• **Given text**
Project implementation period:
2012 to 2013
About the project:
The project aims to develop Tajikistan's music industry through capacity-building, access to technology and information and direct support to young and emerging musicians.
The Bactria Culture Centre was established in 2001 in Dushanbe by international NGO ACTED, in order to support visual arts, art education, language development and music in Tajikistan. In the domain of music, the Centre addresses local musicians’ limited access to information and vocational training. Its focus is on the development and capacity building of the country’s music industry. The Centre offers a venue to musicians where they can freely practice their art and perform in front of audiences. It also organizes workshops and master classes that provide training in a variety of musical styles.
The Centre benefits from partnerships with both international and local stakeholders such as BBC, Global Music Center, Future of Music Coalition, Gurminj Museum, Shashmakom Academy and Tajik National Conservatory.
- 32 public events involved support or were directly organized by trainees.
- Over 18000 people attended these events.
- 50% of the trainees found jobs.

• **Things to do**
a) Change "stakeholders" to "partners" and write out everything in the project description from "The Centre benefits" down to "Tajik National Conservatory.".
b) According to the project description, in what year and city was the Bactria Culture Centre established?
You won't need the rows that come next.

• **Information supplied**
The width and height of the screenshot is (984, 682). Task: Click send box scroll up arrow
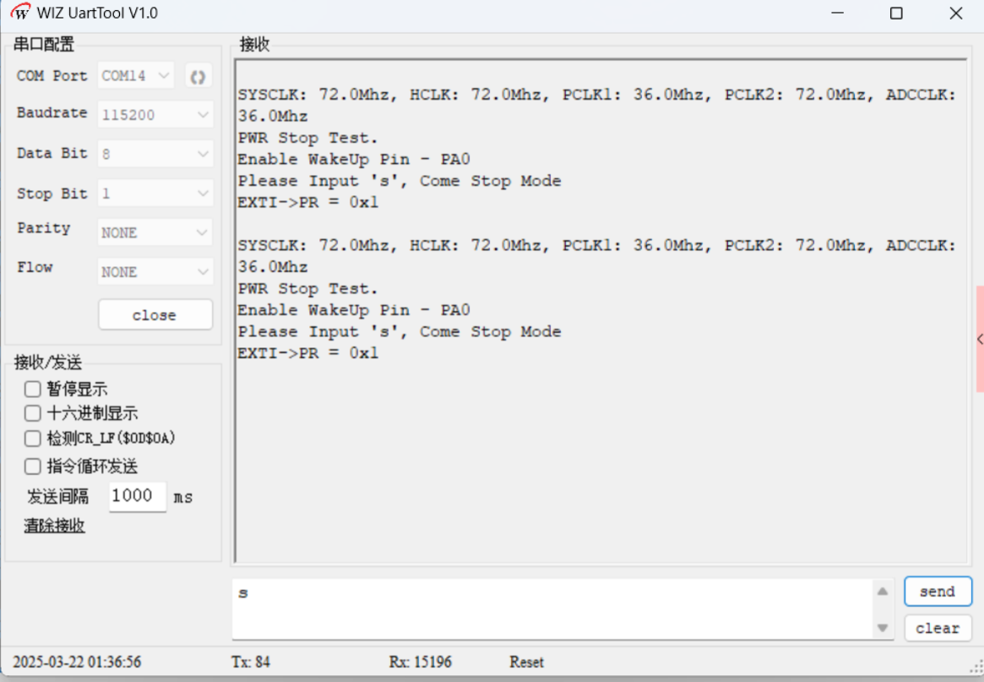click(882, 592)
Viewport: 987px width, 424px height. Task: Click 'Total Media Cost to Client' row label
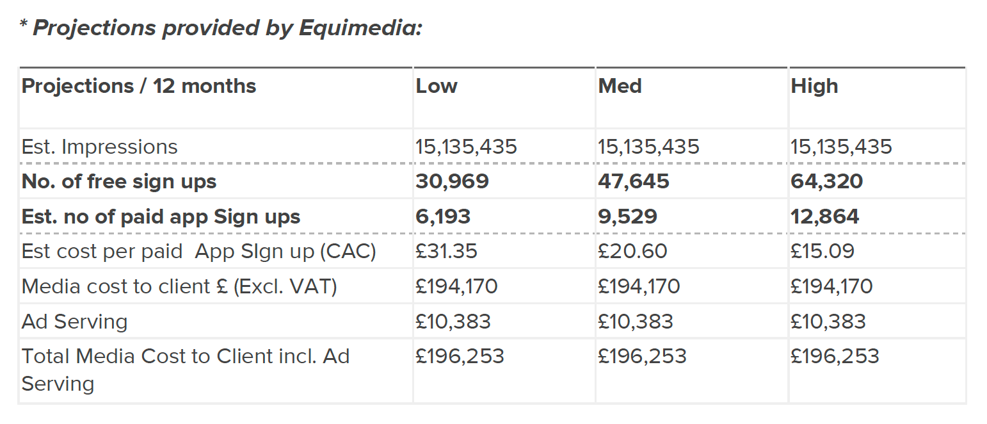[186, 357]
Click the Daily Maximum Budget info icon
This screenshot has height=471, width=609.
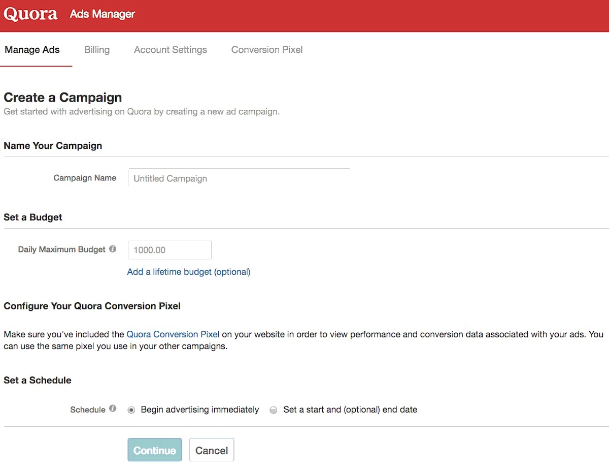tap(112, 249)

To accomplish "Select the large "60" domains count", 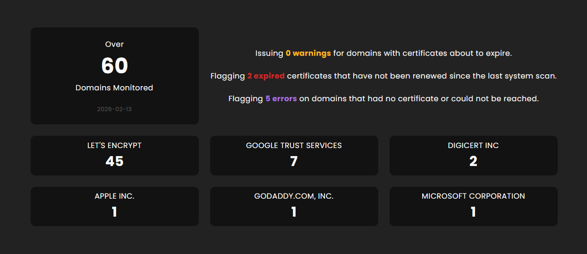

--

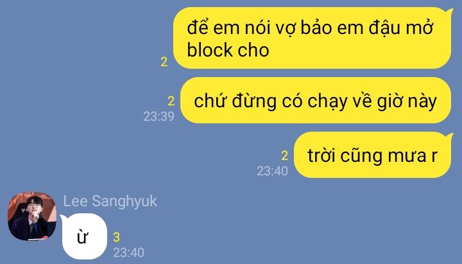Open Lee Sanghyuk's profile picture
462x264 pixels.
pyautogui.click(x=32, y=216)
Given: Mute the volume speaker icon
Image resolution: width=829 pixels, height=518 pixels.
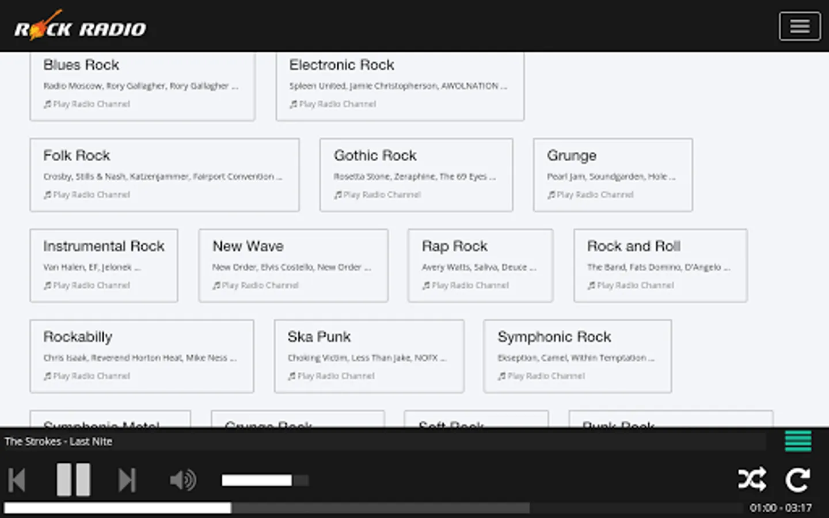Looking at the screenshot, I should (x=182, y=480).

==

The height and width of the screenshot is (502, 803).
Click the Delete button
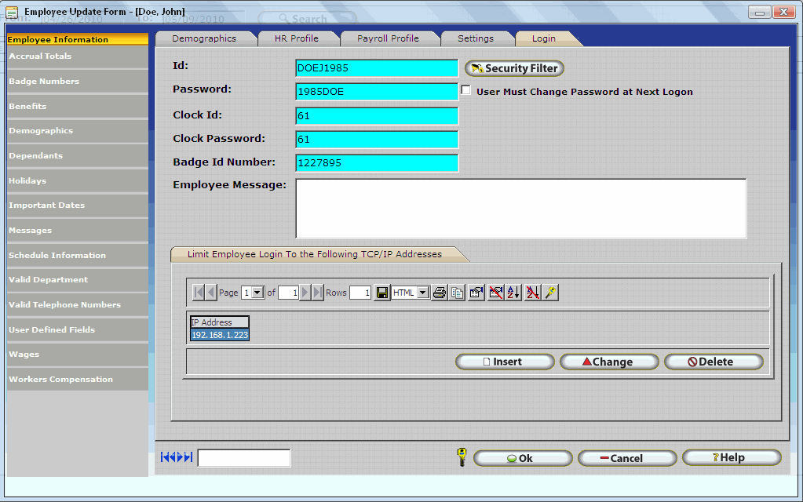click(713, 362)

• **Final answers**
a)
The Centre benefits from partnerships with both international and local partners such as BBC, Global Music Center, Future of Music Coalition, Gurminj Museum, Shashmakom Academy and Tajik National Conservatory.

b) In 2001, in Dushanbe.